Beloved Faculty Member Rosemary Cooney Endows Scholarship with Current Gift and Future Bequest

Photo of Rosemary Santana Cooney and Patrick CooneyRosemary Santana Cooney retired from Fordham University two years ago after a 42-year career as a beloved faculty member and dean. Now she and her husband Patrick Cooney—who earned an MBA from Fordham—have established an endowed scholarship fund that will receive additional funding from a bequest.

In May of this year Rosemary and Patrick created the Santana Cooney Endowed Scholarship Fund, establishing their legacy at Fordham. Their leadership gift will provide financial aid and foster diversity of the student body.

Rosemary joined Fordham University as an assistant professor of sociology in 1974, first enriching the University’s academic life and then adding to the ongoing success of the Rose Hill campus. In her discipline, Rosemary focused on issues of inequality and social justice. She has written about labor, family life, immigration, and civil rights in China, Puerto Rico, and the continental United States. She has published numerous scholarly articles, many of which she co-wrote with her students.

Named “Teacher of the Year” in 1987 by the Graduate Student Association of Fordham University, Rosemary was honored again in 1994 with the Bene Merenti Medal.

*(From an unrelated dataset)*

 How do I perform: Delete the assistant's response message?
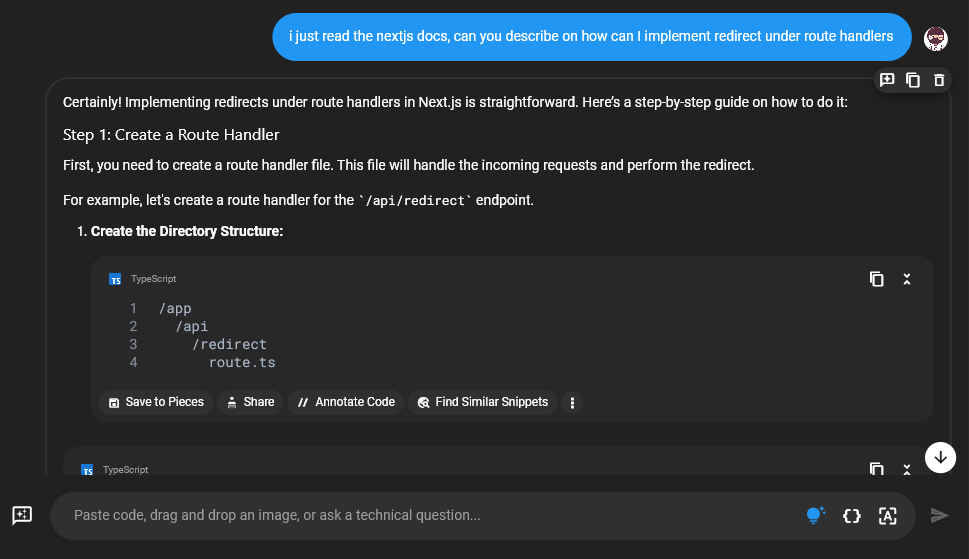coord(939,80)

Advancing to the role of associate dean, Rosemary brought a steady hand to such administrative intricacies as registering several thousand students in hundreds of courses, implementing a new core, and mastering an increasingly complex budget.

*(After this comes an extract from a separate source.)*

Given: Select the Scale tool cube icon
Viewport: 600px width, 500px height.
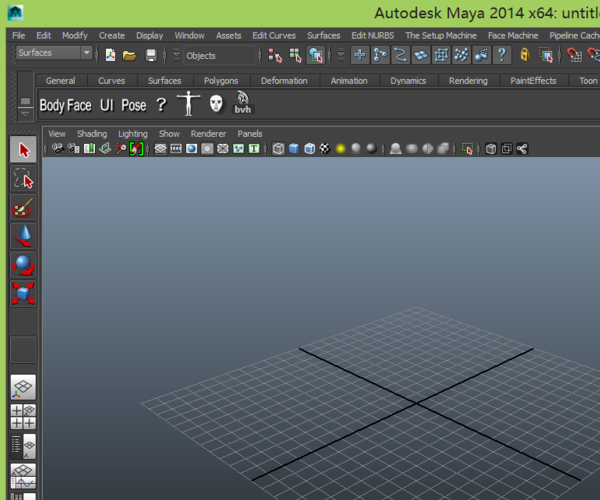Looking at the screenshot, I should click(23, 294).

Photo of Rosemary Santana Cooney, Patrick Cooney, and Jacqueline Comesañas
Rosemary Santana Cooney and Patrick Cooney celebrate the establishment of their endowed scholarship fund with Jacqueline Comesañas, senior director of gift planning.

Both children of military families, Rosemary Santana and Patrick Cooney attended high school together in Florida—where they met junior year in trigonometry class. The couple married in 1967 while attending Florida State University, where they both received bachelor’s degrees in sociology. They then attended the University of Texas at Austin, both earning master’s and doctorate degrees in sociology. Patrick worked in business after earning his MBA at Fordham in 1979.

In the midst of their respective careers, Rosemary and Patrick published Discovering the Mid-Atlantic: Historical Tours (Rutgers University Press, 1991), a guide book geared toward amateur historians and parents hoping to spark their children’s interest in the past. Rosemary, an avid photographer, contributed all of the photographs.